One of the difficult fallacies is the conjunction of the two contradictories (Jamʿal-naqīḍyan) when someone says, “All that I say at this moment is false”. This sentence (qawl) is either true or false. If it is true, then it must be true and false. And if it is not true, then it is necessary that one of his sentences at this moment is true, as long as he utters something. But, he says nothing at this moment other than this sentence. Thus, this sentence is necessarily true and false.

In other words, Athīr says that if the Liar sentence is false, which means that the Liar falsely declares that all he says at the moment is false, then the Liar sentence is true; and, if the Liar sentence is true, which means that the Liar truthfully declares that all he says at the moment is false, then the Liar sentence is false. In any case, the Liar sentence is both true and false at the same time, which is a paradox.

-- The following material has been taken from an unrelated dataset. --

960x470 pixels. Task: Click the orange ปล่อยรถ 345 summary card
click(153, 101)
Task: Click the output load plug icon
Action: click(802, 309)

Athīr offers the following solution for the paradox:

To solve the paradox we say: we should not concede that if it is false then one of his sentences (kalām) is true. For its being true is taken to be the conjunction of its being true and being false. Therefore its being false necessitates the non-conjunction of its being true and being false. And the non-conjunction of its being true and being false does not necessitate
its being true.

According to the traditional idealization that presumably was used by Athīr, the sentence as a universal proposition is false only, when "either it has a counter-instance or its subject term is empty".

- Other examples of a counter-instance include: it is false to say that all birds could fly because there are some that could not, like for example penguins.
- Other examples of an empty subject term include: it is false to say that all flying carpets have four corners, and not only because some carpets are round or have three corners, but rather because there are no flying carpets at all.

The Liar sentence, however, has neither an empty subject nor counter-instance. This fact creates obstacles for Athīr's view, who must show what is unique about the Liar sentence, and how the Liar sentence still could be only true or false in view of the "true" and "false" conditions set up in the universal proposition's description. Athīr tries to solve the paradox by applying to it the laws of negation of a conjunction and negation of a disjunction.

Ahmed Alwishah, who has a Ph.D. in Islamic Philosophy and David Sanson, who has a Ph.D. in Philosophy explain that Athīr actually claims that:

(1) "It is not the case that, if the Liar Sentence is not both true and false, then it is true."

Alwishah and Sanson continue:
"The general principle behind (1) is clear enough: the negation of a conjunction does not entail the negation of a conjunct; so from not both true and false you cannot infer not false and so true. Abharī appears to be saying that the Liar rests on an elementary scope fallacy! But, of course, Abharī is not entitled to (1). In some cases, the negation of a conjunction does entail the negation of a conjunct: 'not both P and P' for example, entails 'not P'. As a general rule, the negation of a conjunction entails the negation of each conjunct whenever the conjuncts are logically equivalent, i.e., whenever the one follows from the other and vice verse. So Abharī is entitled to (1) only if he is entitled to assume that ‘The Liar Sentence is true’ and ‘The Liar Sentence is false’ are not logically equivalent."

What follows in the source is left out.